- Task to complete -
Go through the entries below and copy each line that holds the word "screenshot".
===== Exercise inputs =====
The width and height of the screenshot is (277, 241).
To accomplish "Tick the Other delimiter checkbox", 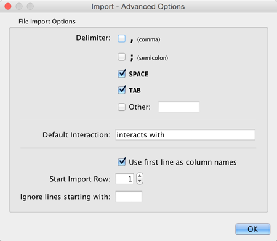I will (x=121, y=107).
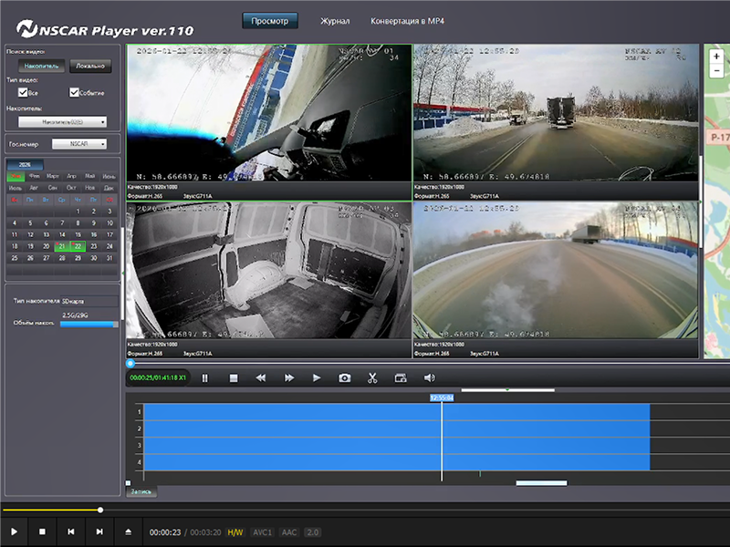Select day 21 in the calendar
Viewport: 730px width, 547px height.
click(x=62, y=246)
=====
===== Exercise inputs =====
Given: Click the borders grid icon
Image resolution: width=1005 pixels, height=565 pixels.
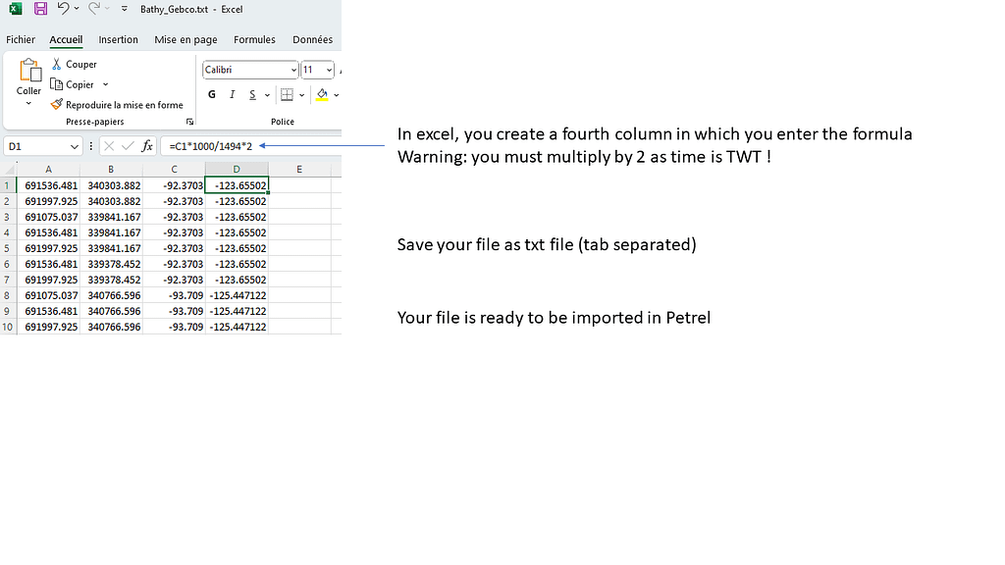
=====
===== Exercise inputs =====
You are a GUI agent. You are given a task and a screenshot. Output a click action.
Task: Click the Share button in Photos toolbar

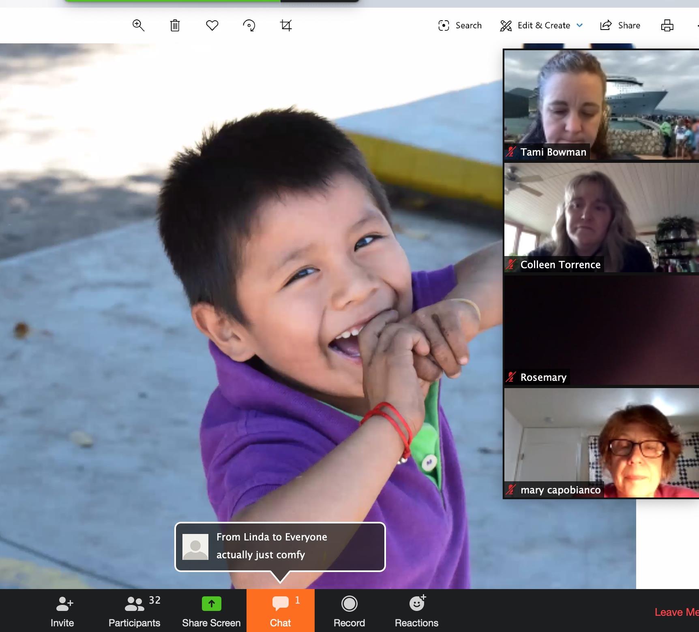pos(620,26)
=====
- Answer area -
The width and height of the screenshot is (277, 241).
You are a GUI agent. You are given a task and a screenshot. Output a click action.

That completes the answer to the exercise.